→ Exercise instructions
Below are some lines of data. Return all of them as they are.

___ Information provided ___

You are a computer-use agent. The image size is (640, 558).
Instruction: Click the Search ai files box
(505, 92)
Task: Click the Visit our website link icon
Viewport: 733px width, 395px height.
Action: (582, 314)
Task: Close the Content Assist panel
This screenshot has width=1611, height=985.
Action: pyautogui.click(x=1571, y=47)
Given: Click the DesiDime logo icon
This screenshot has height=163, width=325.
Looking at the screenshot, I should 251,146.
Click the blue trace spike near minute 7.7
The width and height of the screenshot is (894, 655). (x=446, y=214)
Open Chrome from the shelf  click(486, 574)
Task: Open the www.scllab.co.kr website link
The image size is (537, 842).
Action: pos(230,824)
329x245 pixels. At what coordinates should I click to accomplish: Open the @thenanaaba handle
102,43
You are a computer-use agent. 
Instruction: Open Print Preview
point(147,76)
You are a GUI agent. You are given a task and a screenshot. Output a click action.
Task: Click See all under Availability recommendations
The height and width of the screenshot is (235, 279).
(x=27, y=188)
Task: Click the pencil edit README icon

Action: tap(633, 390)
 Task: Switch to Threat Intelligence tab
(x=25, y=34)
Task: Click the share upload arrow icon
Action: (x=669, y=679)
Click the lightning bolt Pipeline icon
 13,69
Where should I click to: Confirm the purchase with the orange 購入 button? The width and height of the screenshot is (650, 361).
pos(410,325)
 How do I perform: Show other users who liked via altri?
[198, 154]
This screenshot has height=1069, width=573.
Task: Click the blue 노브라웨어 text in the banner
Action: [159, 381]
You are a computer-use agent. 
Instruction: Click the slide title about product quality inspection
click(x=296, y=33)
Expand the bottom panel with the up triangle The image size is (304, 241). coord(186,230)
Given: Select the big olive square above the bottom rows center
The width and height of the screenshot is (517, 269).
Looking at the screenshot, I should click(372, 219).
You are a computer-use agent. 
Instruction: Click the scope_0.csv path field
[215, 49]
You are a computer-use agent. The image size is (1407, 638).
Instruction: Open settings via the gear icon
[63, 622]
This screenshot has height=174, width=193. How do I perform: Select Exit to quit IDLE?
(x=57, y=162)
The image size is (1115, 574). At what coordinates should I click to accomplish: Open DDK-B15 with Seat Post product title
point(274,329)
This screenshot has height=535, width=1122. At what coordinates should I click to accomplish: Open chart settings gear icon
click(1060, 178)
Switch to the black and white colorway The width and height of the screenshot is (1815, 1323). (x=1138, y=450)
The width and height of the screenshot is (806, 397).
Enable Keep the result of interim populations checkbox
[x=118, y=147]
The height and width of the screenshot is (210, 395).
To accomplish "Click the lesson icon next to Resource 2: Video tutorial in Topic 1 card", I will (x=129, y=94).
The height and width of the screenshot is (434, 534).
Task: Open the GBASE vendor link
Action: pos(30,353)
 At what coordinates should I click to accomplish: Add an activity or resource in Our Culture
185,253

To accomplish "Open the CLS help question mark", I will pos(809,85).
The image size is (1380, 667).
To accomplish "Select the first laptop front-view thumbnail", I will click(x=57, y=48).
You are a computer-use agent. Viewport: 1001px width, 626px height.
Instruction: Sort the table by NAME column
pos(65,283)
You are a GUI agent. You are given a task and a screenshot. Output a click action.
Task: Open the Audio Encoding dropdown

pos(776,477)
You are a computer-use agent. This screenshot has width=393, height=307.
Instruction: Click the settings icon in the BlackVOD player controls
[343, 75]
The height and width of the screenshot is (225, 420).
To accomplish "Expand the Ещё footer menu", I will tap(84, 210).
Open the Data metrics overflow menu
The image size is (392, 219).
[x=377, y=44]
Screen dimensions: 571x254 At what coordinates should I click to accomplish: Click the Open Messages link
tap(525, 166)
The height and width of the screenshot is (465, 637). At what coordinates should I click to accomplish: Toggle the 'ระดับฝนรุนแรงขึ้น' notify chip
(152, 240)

___

→ Result for this exercise
You are a computer-use agent. The image size is (640, 558).
Instruction: Click the Search ai files box
(505, 92)
Task: Click the Visit our website link icon
Viewport: 733px width, 395px height.
Action: (582, 314)
Task: Close the Content Assist panel
This screenshot has width=1611, height=985.
Action: pyautogui.click(x=1571, y=47)
Given: Click the DesiDime logo icon
This screenshot has height=163, width=325.
Looking at the screenshot, I should 251,146.
Click the blue trace spike near minute 7.7
The width and height of the screenshot is (894, 655). (x=446, y=214)
Open Chrome from the shelf  click(486, 574)
Task: Open the www.scllab.co.kr website link
The image size is (537, 842).
Action: pos(230,824)
329x245 pixels. At what coordinates should I click to accomplish: Open the @thenanaaba handle
102,43
You are a computer-use agent. 
Instruction: Open Print Preview
point(147,76)
You are a GUI agent. You are given a task and a screenshot. Output a click action.
Task: Click See all under Availability recommendations
The height and width of the screenshot is (235, 279).
(x=27, y=188)
Task: Click the pencil edit README icon

Action: tap(633, 390)
 Task: Switch to Threat Intelligence tab
(x=25, y=34)
Task: Click the share upload arrow icon
Action: (x=669, y=679)
Click the lightning bolt Pipeline icon
 13,69
Where should I click to: Confirm the purchase with the orange 購入 button? The width and height of the screenshot is (650, 361).
pos(410,325)
 How do I perform: Show other users who liked via altri?
[198, 154]
This screenshot has height=1069, width=573.
Task: Click the blue 노브라웨어 text in the banner
Action: [159, 381]
You are a computer-use agent. 
Instruction: Click the slide title about product quality inspection
click(x=296, y=33)
Expand the bottom panel with the up triangle The image size is (304, 241). coord(186,230)
Given: Select the big olive square above the bottom rows center
The width and height of the screenshot is (517, 269).
Looking at the screenshot, I should click(372, 219).
You are a computer-use agent. 
Instruction: Click the scope_0.csv path field
[215, 49]
You are a computer-use agent. The image size is (1407, 638).
Instruction: Open settings via the gear icon
[63, 622]
This screenshot has height=174, width=193. How do I perform: Select Exit to quit IDLE?
(x=57, y=162)
The image size is (1115, 574). At what coordinates should I click to accomplish: Open DDK-B15 with Seat Post product title
point(274,329)
This screenshot has height=535, width=1122. At what coordinates should I click to accomplish: Open chart settings gear icon
click(1060, 178)
Switch to the black and white colorway The width and height of the screenshot is (1815, 1323). (x=1138, y=450)
The width and height of the screenshot is (806, 397).
Enable Keep the result of interim populations checkbox
[x=118, y=147]
The height and width of the screenshot is (210, 395).
To accomplish "Click the lesson icon next to Resource 2: Video tutorial in Topic 1 card", I will (x=129, y=94).
The height and width of the screenshot is (434, 534).
Task: Open the GBASE vendor link
Action: pos(30,353)
 At what coordinates should I click to accomplish: Add an activity or resource in Our Culture
185,253

To accomplish "Open the CLS help question mark", I will pos(809,85).
The image size is (1380, 667).
To accomplish "Select the first laptop front-view thumbnail", I will click(x=57, y=48).
You are a computer-use agent. Viewport: 1001px width, 626px height.
Instruction: Sort the table by NAME column
pos(65,283)
You are a GUI agent. You are given a task and a screenshot. Output a click action.
Task: Open the Audio Encoding dropdown

pos(776,477)
You are a computer-use agent. This screenshot has width=393, height=307.
Instruction: Click the settings icon in the BlackVOD player controls
[343, 75]
The height and width of the screenshot is (225, 420).
To accomplish "Expand the Ещё footer menu", I will tap(84, 210).
Open the Data metrics overflow menu
The image size is (392, 219).
[x=377, y=44]
Screen dimensions: 571x254 At what coordinates should I click to accomplish: Click the Open Messages link
tap(525, 166)
The height and width of the screenshot is (465, 637). At what coordinates should I click to accomplish: Toggle the 'ระดับฝนรุนแรงขึ้น' notify chip
(152, 240)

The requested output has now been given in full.